Available data: Begin
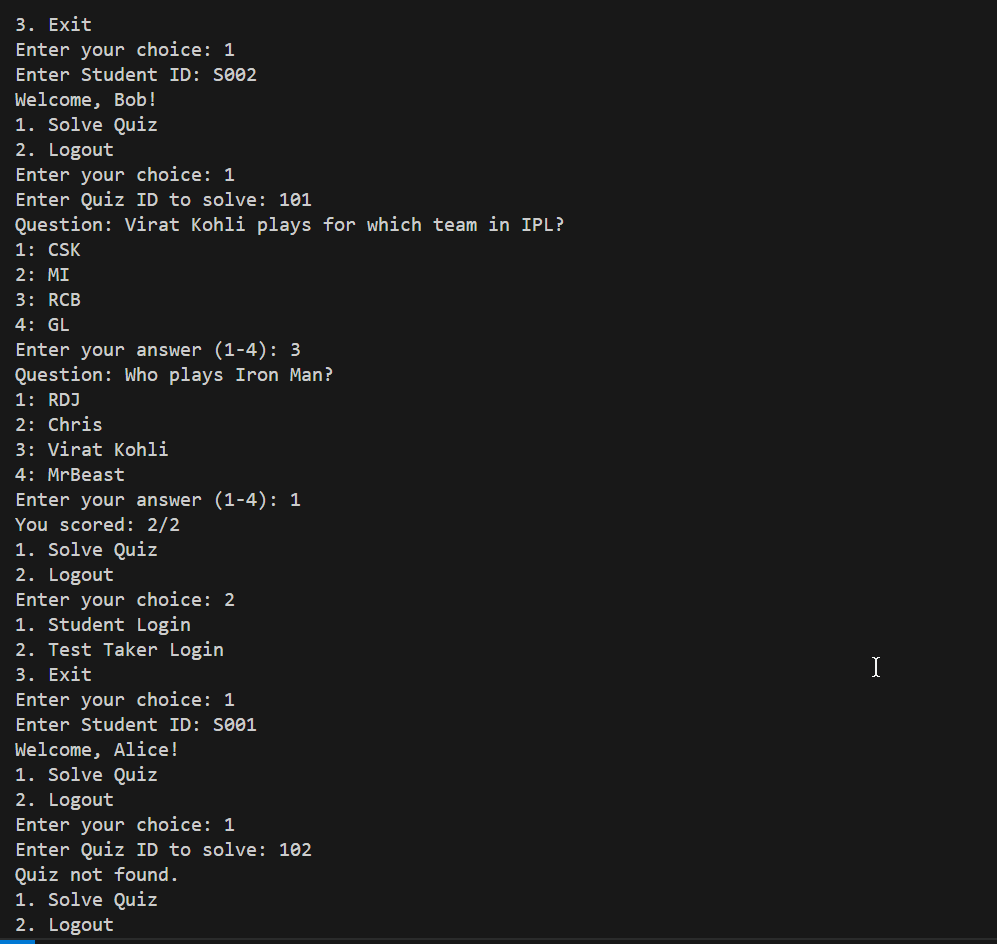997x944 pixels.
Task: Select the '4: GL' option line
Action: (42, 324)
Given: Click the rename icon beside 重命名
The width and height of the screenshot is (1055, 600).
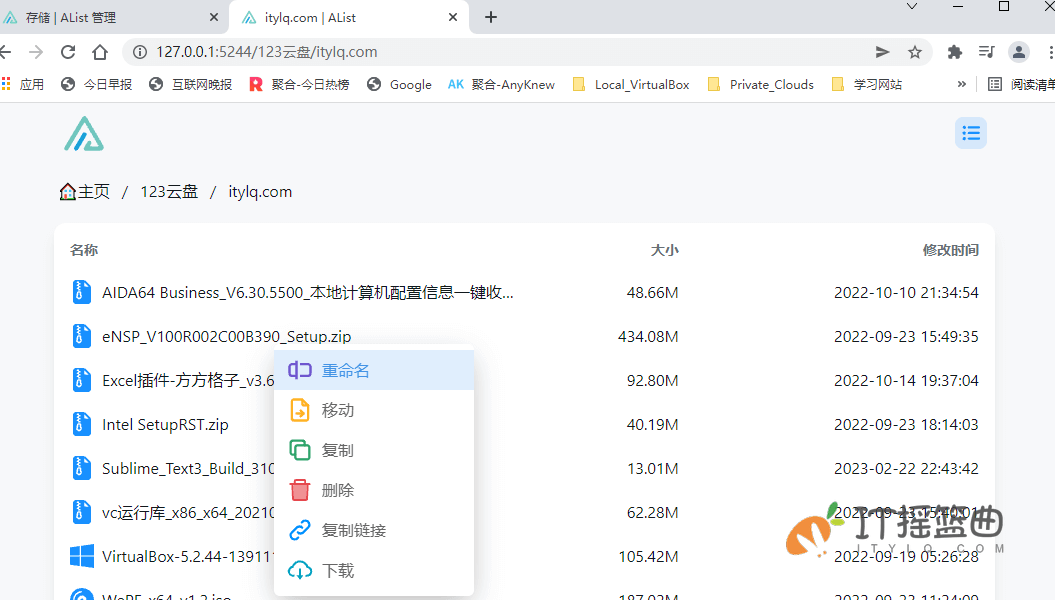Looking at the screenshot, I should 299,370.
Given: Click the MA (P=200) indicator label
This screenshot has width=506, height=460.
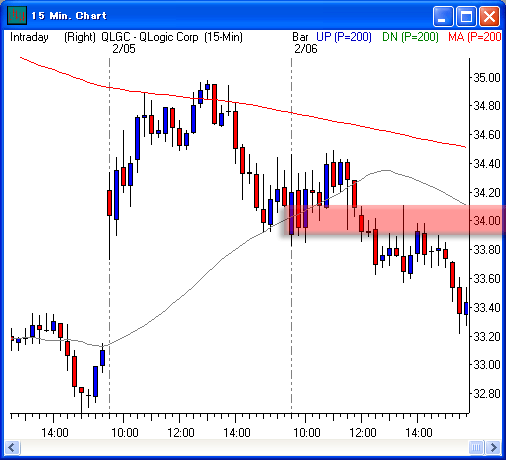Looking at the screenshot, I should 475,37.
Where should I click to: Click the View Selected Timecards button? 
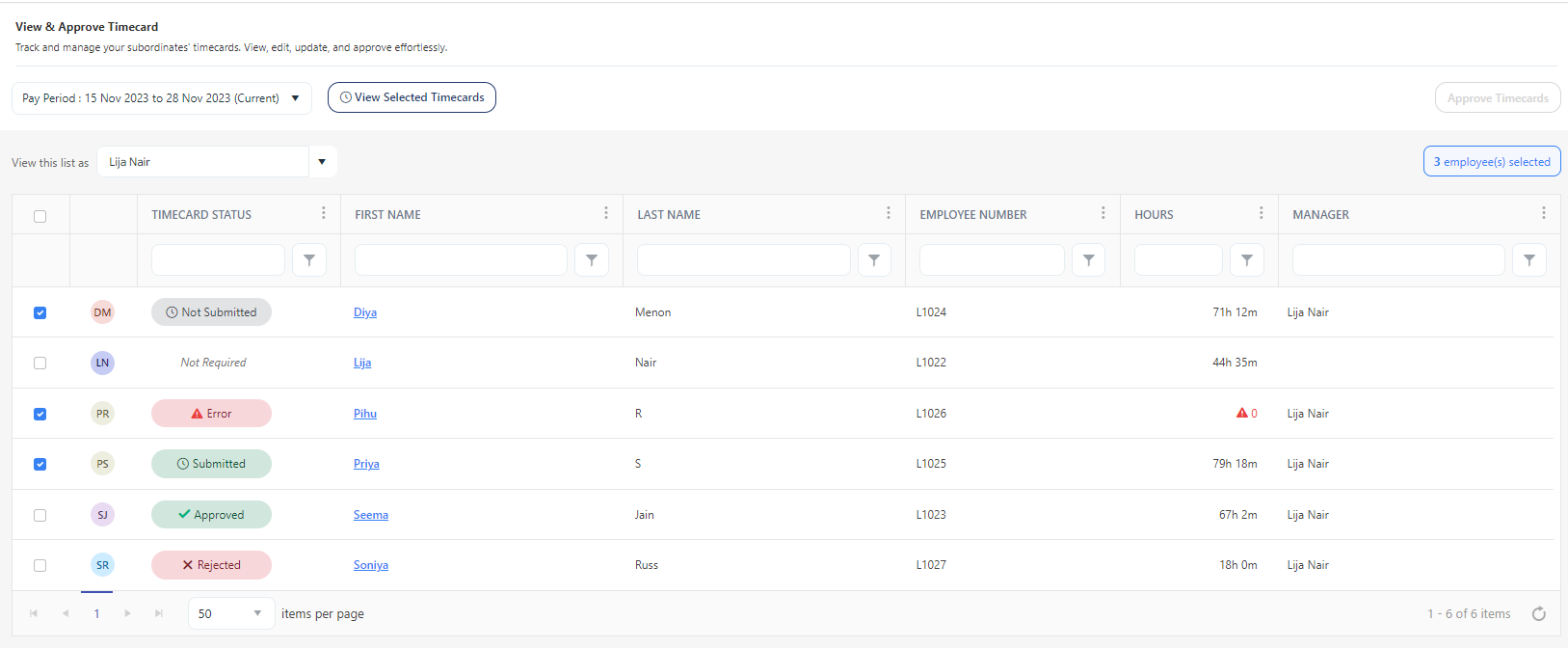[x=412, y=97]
Available data: End
Available data: Begin
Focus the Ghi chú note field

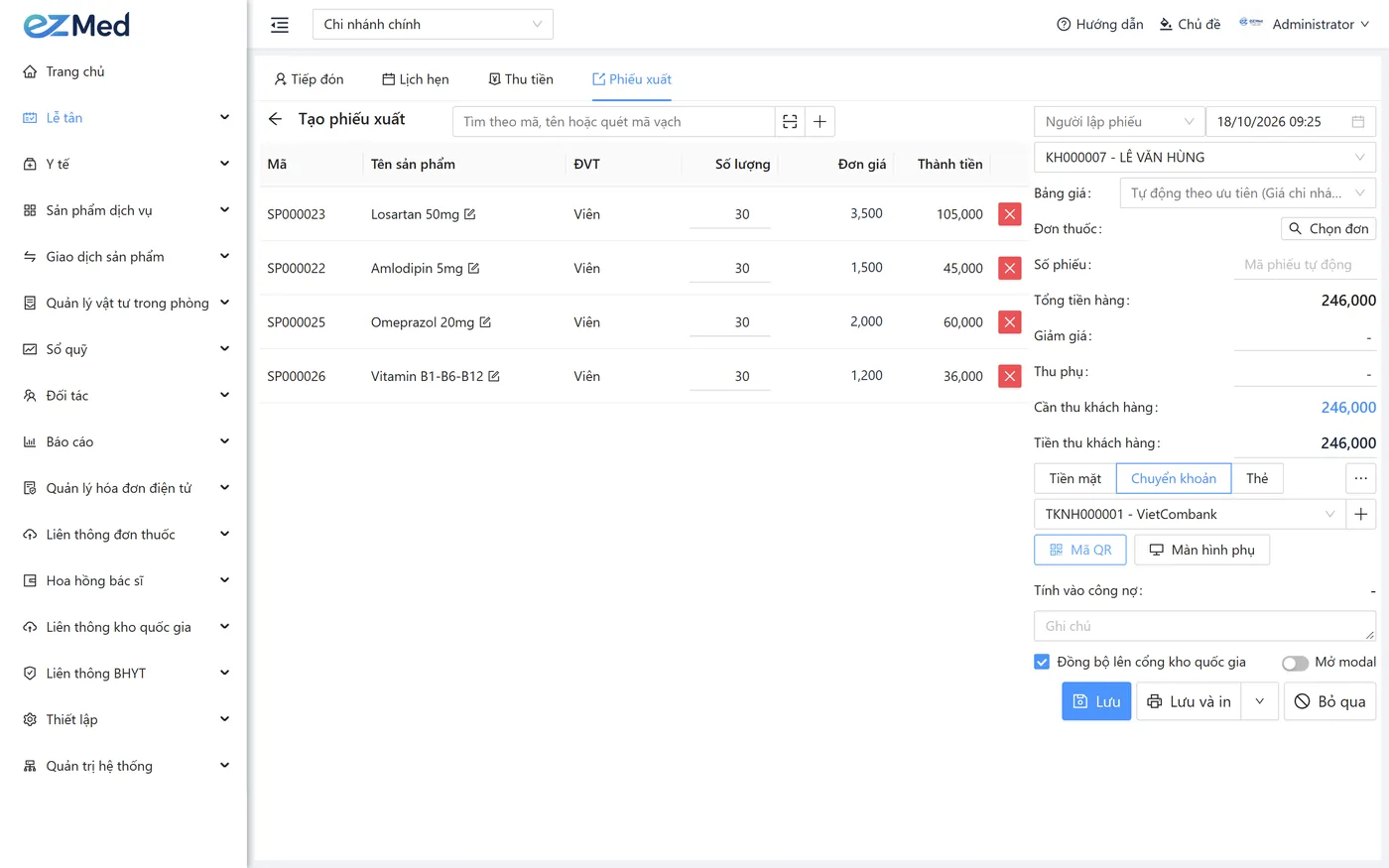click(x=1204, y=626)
Available data: End
Available data: Begin
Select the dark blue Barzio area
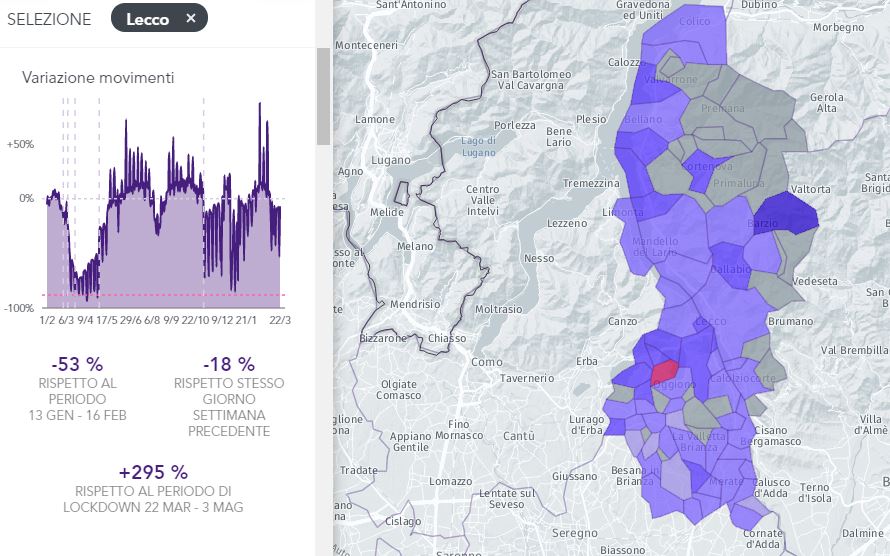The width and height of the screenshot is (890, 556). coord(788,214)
Available data: End
Check the listing above for lines containing the string "Given", and copy each one.

=== Exercise answer ===
Given: Click the rename icon beside 重命名
Given: Click the MA (P=200) indicator label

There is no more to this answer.